# Task prompt
If a line in the listing below includes the string "agent", pull it out.

───── Information

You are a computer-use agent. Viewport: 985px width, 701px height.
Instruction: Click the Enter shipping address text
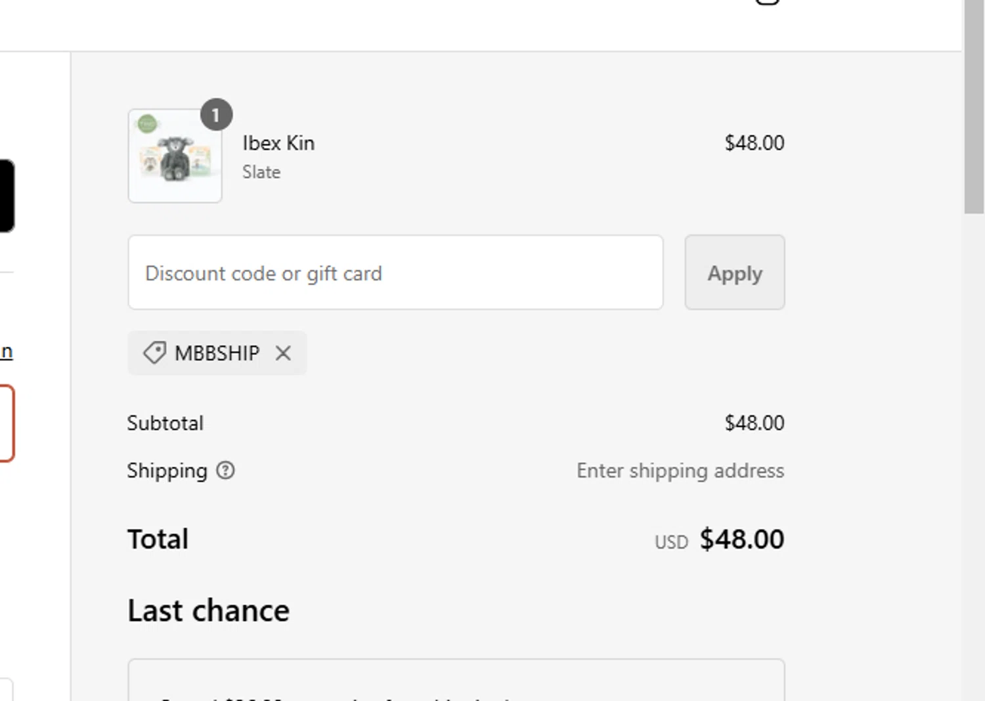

──────────
───── Information

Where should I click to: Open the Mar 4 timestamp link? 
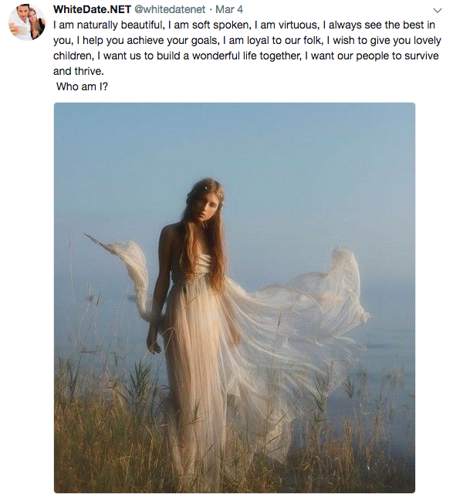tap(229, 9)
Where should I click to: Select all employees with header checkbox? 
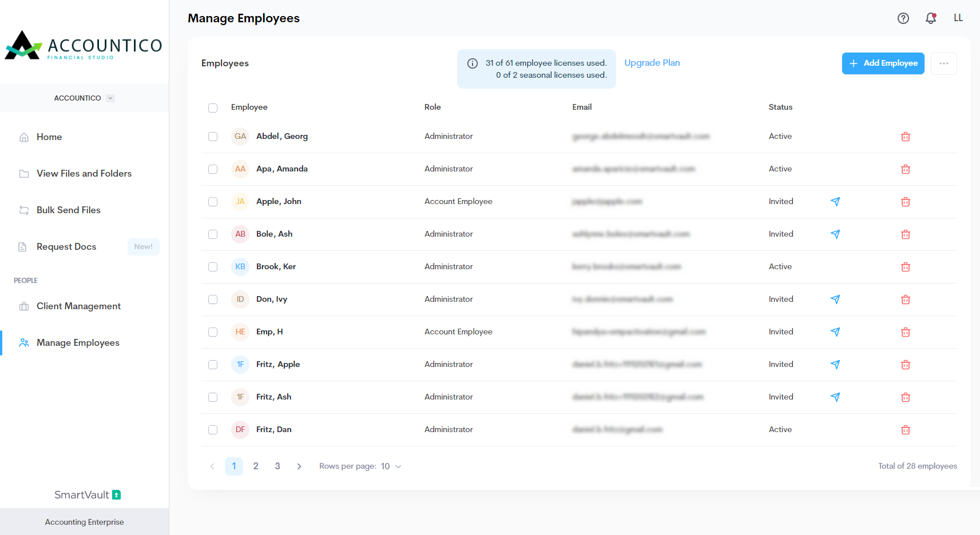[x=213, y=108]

──────────
───── Information

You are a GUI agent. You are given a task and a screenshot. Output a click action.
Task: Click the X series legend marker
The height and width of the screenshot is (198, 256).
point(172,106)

──────────

# Solved problem
You are a computer-use agent. Viewport: 985px width, 701px height.
You are a GUI agent. You are given a task and a screenshot. Output a click action.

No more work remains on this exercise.